Ein gleichaltriger Afghane, der ebenfalls in dem ehemaligen Hotel wohnt, zeigt sich ebenfalls schockiert. Enamullah habe auch Alkohol getrunken, häufig Lärm gemacht, die Unterkunft wachgehalten. „Das tut mir als Afghane so leid, mein Beileid gilt den betroffenen Familien. Aber wie konnte die Polizei nur so versagen, sie wussten doch alle, dass der nicht richtig tickt“, wird der Kfz-Mechatroniker deutlich, der seit zehn Jahren in Deutschland lebe und gutes Deutsch spricht.
Scholz wird deutlich: „Ich bin es leid, wenn sich alle paar Wochen solche Gewalttaten bei uns zutragen“
Nach Worten von Bayerns Innenminister Joachim Herrmann (CSU) gibt es bisher keine Hinweise auf ein islamistisches Motiv. „Im Moment geht die Mutmaßung sehr stark in Richtung seiner offensichtlich psychischen Erkrankungen“, sagte der CSU-Politiker. In der Unterkunft des Afghanen seien entsprechende Medikamente gefunden worden. Als Extremist war der Tatverdächtige nach Informationen aus Sicherheitskreisen nicht bekannt.
Bundeskanzler Olaf Scholz dringt auf Aufklärung von den Behörden, warum der Verdächtige noch in Deutschland war und wurde deutlich: „Ich bin es leid, wenn sich alle paar Wochen solche Gewalttaten bei uns zutragen“, lässt der SPD-Politiker mitteilen. „Von Tätern, die eigentlich zu uns gekommen sind, um hier Schutz zu finden. Da ist falsch verstandene Toleranz völlig unangebracht.“
Da ist falsch verstandene Toleranz völlig unangebracht. Die Behörden müssen mit Hochdruck aufklären, warum der Attentäter überhaupt noch in Deutschland war. Aus den gewonnenen Erkenntnissen müssen sofort Konsequenzen folgen – es reicht nicht zu reden. (3/3)

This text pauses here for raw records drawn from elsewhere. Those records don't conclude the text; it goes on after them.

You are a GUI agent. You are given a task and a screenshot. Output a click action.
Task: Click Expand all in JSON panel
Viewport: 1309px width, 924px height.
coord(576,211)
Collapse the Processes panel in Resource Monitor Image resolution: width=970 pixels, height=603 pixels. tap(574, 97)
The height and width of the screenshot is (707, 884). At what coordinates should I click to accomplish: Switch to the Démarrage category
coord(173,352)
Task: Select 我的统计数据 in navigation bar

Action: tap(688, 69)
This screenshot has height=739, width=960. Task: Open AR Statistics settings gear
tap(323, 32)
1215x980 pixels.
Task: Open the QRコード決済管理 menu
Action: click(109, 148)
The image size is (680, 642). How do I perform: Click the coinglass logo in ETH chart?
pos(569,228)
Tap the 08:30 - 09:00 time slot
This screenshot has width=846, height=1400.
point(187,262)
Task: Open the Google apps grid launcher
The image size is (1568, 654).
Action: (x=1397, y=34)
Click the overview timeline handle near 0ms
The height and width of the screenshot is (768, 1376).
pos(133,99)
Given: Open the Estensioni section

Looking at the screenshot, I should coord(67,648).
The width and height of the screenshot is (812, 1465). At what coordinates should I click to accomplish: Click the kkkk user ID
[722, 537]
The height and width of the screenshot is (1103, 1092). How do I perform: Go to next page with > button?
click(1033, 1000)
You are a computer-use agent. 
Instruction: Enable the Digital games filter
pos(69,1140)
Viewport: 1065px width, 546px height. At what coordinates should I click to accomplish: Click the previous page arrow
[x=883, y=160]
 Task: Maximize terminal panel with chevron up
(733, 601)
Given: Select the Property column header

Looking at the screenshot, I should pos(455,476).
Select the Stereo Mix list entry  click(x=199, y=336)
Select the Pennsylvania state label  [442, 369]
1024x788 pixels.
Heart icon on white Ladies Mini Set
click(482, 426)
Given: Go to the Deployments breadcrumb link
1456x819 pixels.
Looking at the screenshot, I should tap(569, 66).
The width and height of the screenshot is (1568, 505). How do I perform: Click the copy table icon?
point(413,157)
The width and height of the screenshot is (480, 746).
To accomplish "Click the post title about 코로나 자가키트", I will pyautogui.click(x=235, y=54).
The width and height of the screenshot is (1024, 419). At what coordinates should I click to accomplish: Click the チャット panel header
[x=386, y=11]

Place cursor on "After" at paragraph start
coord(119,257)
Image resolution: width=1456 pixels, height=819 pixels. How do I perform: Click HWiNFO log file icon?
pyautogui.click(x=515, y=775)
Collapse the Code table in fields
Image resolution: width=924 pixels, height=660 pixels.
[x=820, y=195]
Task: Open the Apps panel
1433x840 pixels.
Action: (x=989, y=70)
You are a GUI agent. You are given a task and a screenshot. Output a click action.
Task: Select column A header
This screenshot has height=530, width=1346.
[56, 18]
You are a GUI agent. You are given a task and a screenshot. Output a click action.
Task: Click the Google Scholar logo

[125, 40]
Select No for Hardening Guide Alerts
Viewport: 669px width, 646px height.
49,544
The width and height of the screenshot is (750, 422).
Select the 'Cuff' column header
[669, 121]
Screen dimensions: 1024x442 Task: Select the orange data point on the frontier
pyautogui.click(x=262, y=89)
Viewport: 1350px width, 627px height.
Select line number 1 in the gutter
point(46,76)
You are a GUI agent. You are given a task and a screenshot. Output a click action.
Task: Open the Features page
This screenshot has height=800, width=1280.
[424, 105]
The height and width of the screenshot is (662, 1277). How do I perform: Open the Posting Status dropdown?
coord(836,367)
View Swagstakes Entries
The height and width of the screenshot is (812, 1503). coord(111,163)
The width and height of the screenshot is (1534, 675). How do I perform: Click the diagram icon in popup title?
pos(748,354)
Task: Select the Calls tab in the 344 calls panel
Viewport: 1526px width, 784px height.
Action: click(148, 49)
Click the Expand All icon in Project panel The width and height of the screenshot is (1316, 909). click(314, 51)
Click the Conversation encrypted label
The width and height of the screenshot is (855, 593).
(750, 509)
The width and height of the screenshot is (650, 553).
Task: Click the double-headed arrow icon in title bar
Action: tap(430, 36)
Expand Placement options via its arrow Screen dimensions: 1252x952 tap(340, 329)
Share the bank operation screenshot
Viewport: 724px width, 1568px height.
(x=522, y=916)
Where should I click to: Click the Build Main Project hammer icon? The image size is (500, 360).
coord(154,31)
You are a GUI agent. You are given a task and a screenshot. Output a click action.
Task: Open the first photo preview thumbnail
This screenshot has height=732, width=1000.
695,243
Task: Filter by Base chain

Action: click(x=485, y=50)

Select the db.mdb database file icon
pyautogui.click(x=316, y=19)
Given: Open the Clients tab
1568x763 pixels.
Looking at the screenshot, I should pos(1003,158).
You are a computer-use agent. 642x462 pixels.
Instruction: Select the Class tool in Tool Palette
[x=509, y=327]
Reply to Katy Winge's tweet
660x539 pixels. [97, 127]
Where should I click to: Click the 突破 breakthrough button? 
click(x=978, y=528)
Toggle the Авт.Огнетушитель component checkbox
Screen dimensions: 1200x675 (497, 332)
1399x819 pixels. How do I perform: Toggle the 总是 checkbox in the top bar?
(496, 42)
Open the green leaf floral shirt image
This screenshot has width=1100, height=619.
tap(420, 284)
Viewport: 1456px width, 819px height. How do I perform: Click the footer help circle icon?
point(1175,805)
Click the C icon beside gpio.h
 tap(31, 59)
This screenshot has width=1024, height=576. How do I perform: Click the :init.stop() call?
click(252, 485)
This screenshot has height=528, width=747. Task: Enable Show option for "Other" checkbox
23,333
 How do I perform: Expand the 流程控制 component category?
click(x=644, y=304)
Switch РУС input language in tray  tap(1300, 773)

— Bundeskanzler Olaf Scholz (@Bundeskanzler) January 22, 2025
Taten haben „entscheidende Gemeinsamkeit“
Bayerns Ministerpräsident Markus Söder spricht von einem „entsetzlichen Tag“. „Die schrecklichen Nachrichten aus Aschaffenburg machen uns zutiefst betroffen. Wir trauern um die Opfer einer feigen und niederträchtigen Tat“, teilt der CSU-Chef mit. „Wir trauern um ein kleines, unschuldiges Kind, das tödlich verletzt wurde. Wir trauern um einen Helfer, der seine Zivilcourage mit dem eigenen Leben bezahlt hat.“
Im Schweizer „Tages-Anzeiger“ hieß es in Bezug auf den schlimmen Vorfall in Aschaffenburg: „Mannheim, Solingen, Magdeburg, jetzt Aschaffenburg: So unterschiedlich die blutigen Attacken im Einzelnen waren, hatten sie aus Sicht eines breiten Publikums doch eine entscheidende Gemeinsamkeit: Täter waren jeweils geflüchtete Männer aus Afghanistan, Syrien oder Saudi-Arabien. Dass die überwältigende Mehrheit der Menschen, die aus diesen Ländern nach Deutschland geflüchtet sind, sich in Deutschland anständig beträgt und nach Kräften um Integration bemüht, interessiert nur noch wenige.“
Erinnerungen an Würzburg
Die Tat erinnert an einen tödlichen Messerangriff auf Passanten in Würzburg am 25. Juni 2021. Damals hatte ein psychisch kranker Mann arglose Menschen in der Innenstadt mit einem Messer attackiert. Drei Frauen starben, neun Menschen wurden verletzt und viele weitere traumatisiert. Das Landgericht Würzburg schickte den Flüchtling aus Somalia unbefristet in eine Psychiatrie. Er war zur Tatzeit einem Gutachten zufolge paranoid schizophren und hörte damals Stimmen, die ihm die Tat befohlen hatten. (mz/dpa)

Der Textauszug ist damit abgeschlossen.